Garrett Baker comments on TurnTrout’s shortform feed

Garrett Baker 2 Dec 2022 4:00 UTC
LW: 1 AF: 1
AF
Seems possibly relevant & optimistic when seeing deception as a value. It has the form ‘if about to tell human statement with properties x, y, z, don’t’ too.
- TurnTrout 14 Dec 2022 7:39 UTC
  LW: 2 AF: 2
  AF Parent
  It can still be robustly derived as an instrumental subgoal during general-planning/problem-solving, though?

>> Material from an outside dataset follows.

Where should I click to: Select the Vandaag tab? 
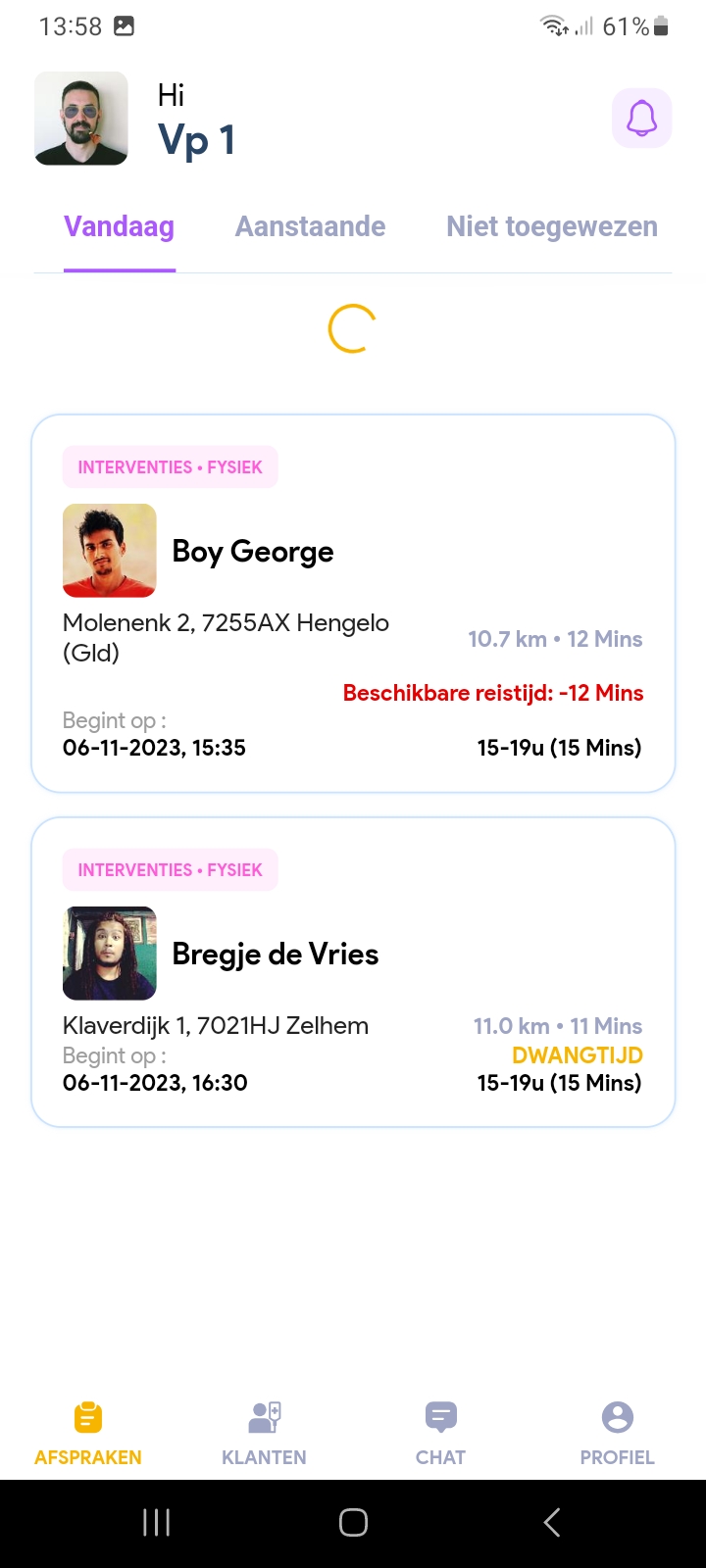(x=119, y=227)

  - Garrett Baker 14 Dec 2022 8:32 UTC
    LW: 1 AF: 1
    AF Parent
    This is true, but indicates a radically different stage in training in which we should find deception compared to deception being an intrinsic value. It also possibly expands the kinds of reinforcement schedules we may want to use compared to the worlds where deception crops up at the earliest opportunity (though pseudo-deception may occur, where behaviors correlated with successful deception are reinforced possibly?).
    - TurnTrout 15 Dec 2022 3:53 UTC
      LW: 2 AF: 2
      AF Parent
      Oh, huh, I had cached the impression that deception would be derived, not intrinsic-value status. Interesting.